TEXT TO READ:

- - - - - - -

Search code examples
pythonbeautifulsoupcharacter-encoding

UnicodeDecodeError: 'charmap' when using BeautifulSoup


I'm working with the boot camp 100 Days of code of Udemy. Currently I am working on the webscraping lesson using BeautifulSoup, however, I have not been able to complete the classes because I am getting a type error that I do not know why is happening and how to solve as the code is very simple. Here, my Python code:

from bs4 import BeautifulSoup

with open("website.html") as file:
    html_doc = file.read()

soup = BeautifulSoup(html_doc, 'html.parser')
print(soup.title.name)

Here is the error

Traceback (most recent call last):
  File "C:\Users\xarss\Desktop\100 days of python\Webdev_projects\Websrapingproyect\main.py", line 12, in <module>
    html_doc = file.read()

- - - - - - -

DATA EXTRACT:
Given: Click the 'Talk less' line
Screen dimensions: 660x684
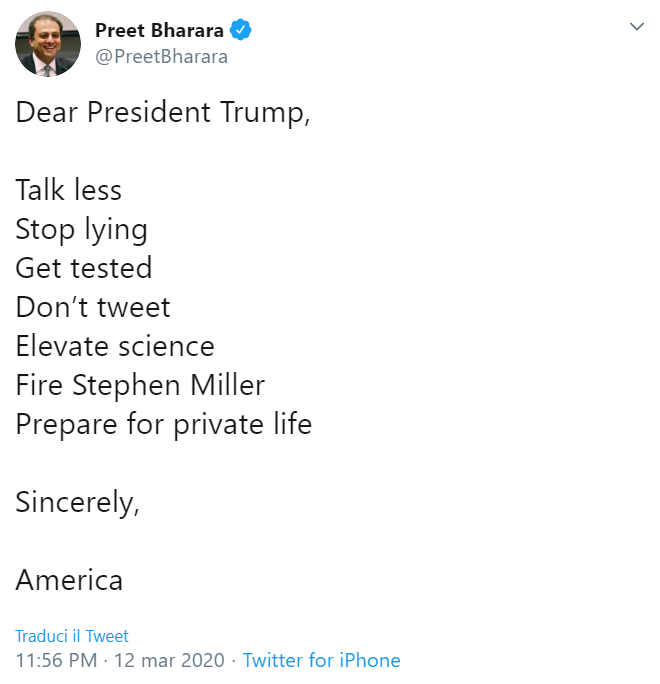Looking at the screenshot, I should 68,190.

- - - - - - -

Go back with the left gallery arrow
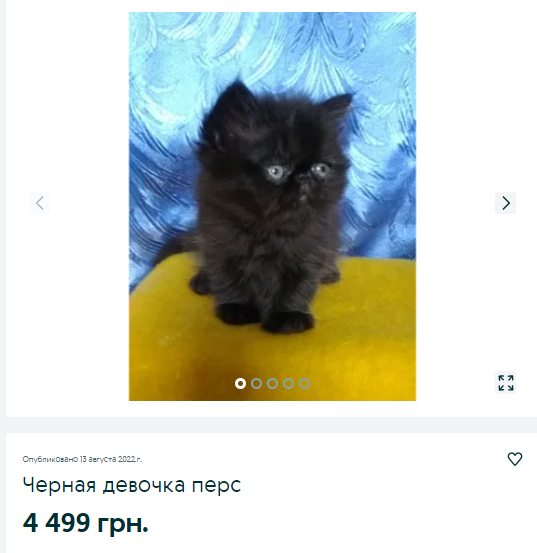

- - - - - - -

SET TASKS:
1. In the forum thread, which parser does the poster's code pass to BeautifulSoup?
2. Copy everything in the forum thread from "from bs4 import" down to "print(soup.title.name)".
Work from the forum thread alone.

COMPLETE ANSWERS:
1. 'html.parser'

2.
from bs4 import BeautifulSoup

with open("website.html") as file:
    html_doc = file.read()

soup = BeautifulSoup(html_doc, 'html.parser')
print(soup.title.name)